▶ [The records]:
====
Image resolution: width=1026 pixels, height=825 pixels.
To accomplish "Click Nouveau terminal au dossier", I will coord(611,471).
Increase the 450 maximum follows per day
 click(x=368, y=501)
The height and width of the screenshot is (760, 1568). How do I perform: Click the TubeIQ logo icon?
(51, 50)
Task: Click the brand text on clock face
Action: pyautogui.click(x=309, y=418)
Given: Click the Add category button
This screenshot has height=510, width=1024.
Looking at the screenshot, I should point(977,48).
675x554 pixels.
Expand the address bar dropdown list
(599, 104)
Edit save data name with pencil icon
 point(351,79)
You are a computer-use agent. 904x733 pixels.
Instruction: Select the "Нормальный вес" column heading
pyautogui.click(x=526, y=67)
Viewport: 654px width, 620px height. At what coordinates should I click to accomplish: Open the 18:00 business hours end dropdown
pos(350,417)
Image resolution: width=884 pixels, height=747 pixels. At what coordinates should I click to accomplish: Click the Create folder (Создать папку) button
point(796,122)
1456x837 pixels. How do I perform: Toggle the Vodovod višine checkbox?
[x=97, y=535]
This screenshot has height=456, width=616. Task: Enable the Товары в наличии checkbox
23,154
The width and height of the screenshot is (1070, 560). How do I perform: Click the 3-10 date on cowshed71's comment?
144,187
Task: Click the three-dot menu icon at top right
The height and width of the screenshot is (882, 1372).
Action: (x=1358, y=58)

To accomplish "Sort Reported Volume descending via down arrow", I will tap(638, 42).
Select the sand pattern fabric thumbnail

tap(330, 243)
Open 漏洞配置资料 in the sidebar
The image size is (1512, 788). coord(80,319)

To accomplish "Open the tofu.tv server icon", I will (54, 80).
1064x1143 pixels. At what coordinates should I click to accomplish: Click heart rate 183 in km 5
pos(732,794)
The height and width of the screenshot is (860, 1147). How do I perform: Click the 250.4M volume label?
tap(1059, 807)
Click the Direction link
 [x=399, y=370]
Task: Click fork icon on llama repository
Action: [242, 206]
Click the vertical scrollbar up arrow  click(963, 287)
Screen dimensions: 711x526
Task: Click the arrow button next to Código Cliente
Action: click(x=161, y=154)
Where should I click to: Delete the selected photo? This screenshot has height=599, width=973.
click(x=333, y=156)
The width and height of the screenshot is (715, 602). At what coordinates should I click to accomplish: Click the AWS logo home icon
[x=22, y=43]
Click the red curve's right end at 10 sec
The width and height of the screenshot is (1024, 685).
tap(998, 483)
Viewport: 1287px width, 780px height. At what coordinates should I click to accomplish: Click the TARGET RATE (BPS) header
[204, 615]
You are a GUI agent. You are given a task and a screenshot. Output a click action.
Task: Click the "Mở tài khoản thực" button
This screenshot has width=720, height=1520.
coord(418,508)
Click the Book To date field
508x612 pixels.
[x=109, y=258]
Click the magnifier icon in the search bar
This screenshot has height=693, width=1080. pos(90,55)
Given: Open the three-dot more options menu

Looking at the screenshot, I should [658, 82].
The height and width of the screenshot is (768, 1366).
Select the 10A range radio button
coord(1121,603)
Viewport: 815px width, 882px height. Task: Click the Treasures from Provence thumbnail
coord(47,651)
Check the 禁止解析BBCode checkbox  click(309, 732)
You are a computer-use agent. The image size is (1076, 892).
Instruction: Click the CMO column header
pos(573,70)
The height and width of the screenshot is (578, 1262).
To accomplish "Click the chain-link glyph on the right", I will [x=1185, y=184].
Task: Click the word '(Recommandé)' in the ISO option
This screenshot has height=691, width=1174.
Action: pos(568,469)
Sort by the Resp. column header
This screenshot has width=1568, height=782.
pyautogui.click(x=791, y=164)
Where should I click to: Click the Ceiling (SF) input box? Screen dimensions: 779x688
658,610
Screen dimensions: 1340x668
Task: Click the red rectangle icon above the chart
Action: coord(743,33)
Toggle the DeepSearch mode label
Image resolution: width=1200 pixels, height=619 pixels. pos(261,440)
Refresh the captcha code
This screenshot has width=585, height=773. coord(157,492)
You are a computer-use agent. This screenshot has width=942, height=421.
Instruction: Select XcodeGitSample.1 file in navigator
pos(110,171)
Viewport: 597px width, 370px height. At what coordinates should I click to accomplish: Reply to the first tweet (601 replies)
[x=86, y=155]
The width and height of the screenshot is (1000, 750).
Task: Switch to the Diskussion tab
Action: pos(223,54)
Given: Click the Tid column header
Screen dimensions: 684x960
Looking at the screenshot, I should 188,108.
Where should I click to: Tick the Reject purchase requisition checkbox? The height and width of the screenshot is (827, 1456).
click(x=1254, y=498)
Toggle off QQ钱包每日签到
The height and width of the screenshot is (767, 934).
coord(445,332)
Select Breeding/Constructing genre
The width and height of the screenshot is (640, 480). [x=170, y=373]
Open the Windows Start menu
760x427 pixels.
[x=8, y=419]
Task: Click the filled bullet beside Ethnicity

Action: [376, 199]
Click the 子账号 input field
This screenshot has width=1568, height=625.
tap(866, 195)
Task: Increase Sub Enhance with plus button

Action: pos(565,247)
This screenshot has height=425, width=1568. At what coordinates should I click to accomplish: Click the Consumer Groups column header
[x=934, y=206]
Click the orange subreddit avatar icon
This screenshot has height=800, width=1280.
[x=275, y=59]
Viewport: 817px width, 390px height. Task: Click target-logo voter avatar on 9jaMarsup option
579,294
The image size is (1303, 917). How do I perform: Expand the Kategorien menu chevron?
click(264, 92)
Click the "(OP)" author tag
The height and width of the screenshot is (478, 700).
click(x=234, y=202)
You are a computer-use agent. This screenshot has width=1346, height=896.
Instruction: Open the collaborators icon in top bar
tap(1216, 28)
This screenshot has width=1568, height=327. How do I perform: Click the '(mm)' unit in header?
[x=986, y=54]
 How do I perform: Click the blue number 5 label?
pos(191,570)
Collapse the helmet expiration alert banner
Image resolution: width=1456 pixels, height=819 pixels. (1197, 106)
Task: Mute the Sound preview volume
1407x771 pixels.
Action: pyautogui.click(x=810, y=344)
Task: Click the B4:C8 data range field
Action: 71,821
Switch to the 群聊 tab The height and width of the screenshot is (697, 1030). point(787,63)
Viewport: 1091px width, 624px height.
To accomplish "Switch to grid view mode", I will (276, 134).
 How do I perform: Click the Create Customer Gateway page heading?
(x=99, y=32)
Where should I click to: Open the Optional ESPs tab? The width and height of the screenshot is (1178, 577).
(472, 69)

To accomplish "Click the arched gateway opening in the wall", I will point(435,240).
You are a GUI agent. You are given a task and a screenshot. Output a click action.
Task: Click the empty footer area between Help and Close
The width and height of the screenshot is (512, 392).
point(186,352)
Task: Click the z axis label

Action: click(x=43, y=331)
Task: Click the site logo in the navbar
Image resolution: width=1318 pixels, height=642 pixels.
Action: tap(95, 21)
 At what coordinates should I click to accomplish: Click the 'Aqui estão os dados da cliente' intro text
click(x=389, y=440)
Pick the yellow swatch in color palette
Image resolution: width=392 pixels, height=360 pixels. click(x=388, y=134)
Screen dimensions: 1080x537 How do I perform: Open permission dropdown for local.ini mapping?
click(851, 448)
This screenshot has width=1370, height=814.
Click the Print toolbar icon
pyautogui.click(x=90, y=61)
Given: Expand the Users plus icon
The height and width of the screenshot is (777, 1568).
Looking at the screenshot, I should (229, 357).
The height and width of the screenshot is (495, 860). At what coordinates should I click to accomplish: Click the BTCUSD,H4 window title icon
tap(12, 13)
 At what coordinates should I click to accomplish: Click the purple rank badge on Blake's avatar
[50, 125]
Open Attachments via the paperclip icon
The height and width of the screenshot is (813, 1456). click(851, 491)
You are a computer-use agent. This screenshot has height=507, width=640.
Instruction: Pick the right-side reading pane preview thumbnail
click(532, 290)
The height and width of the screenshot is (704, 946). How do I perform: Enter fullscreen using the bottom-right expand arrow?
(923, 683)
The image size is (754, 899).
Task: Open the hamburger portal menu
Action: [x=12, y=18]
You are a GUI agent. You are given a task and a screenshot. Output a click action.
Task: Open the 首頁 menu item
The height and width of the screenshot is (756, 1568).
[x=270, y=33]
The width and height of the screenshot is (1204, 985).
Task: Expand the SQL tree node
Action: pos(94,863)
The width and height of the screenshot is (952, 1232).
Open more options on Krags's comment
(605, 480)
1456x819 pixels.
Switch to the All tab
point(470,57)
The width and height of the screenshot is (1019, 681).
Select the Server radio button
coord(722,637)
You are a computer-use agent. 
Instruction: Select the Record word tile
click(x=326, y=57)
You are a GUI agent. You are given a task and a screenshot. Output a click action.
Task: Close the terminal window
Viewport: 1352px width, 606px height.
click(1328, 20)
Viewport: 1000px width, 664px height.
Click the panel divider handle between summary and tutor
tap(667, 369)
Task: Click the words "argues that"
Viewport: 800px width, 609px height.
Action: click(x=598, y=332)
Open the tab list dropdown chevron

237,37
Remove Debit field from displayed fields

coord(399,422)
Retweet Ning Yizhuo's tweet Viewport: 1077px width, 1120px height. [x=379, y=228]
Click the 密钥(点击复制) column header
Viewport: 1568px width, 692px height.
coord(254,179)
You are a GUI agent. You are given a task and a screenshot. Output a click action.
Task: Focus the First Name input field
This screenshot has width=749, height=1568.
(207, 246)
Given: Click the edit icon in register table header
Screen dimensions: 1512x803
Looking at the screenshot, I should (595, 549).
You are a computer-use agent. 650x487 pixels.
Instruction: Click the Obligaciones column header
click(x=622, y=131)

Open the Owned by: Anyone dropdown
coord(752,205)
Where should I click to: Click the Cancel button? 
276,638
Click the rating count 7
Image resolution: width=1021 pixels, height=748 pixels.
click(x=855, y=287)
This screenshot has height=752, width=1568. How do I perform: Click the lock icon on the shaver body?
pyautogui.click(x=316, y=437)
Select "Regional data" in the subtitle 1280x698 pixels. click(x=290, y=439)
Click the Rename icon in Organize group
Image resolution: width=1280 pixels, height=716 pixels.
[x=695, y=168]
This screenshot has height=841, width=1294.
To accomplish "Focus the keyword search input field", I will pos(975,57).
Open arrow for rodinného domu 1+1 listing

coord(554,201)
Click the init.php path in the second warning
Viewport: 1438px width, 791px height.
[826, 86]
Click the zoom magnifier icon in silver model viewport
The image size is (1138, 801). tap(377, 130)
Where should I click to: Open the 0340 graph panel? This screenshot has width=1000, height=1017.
====
▶ [Your instructions]: From the records above, show each line that contains the word "Focus".

▶ [Solution to this problem]:
Task: Focus the First Name input field
To accomplish "Focus the keyword search input field", I will pos(975,57).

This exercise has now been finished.